Copy these lines of data word for word.

####

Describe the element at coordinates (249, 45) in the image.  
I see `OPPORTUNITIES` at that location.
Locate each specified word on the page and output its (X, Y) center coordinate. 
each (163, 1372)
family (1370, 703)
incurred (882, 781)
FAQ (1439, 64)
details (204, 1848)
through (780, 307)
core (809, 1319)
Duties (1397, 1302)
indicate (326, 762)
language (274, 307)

####

- Correct answer -
Describe the element at coordinates (249, 45) in the image.  
I see `OPPORTUNITIES` at that location.
Locate each specified word on the page and output its (X, Y) center coordinate. 
each (163, 1372)
family (1370, 703)
incurred (882, 781)
FAQ (1439, 64)
details (204, 1848)
through (780, 307)
core (809, 1319)
Duties (1397, 1302)
indicate (326, 762)
language (274, 307)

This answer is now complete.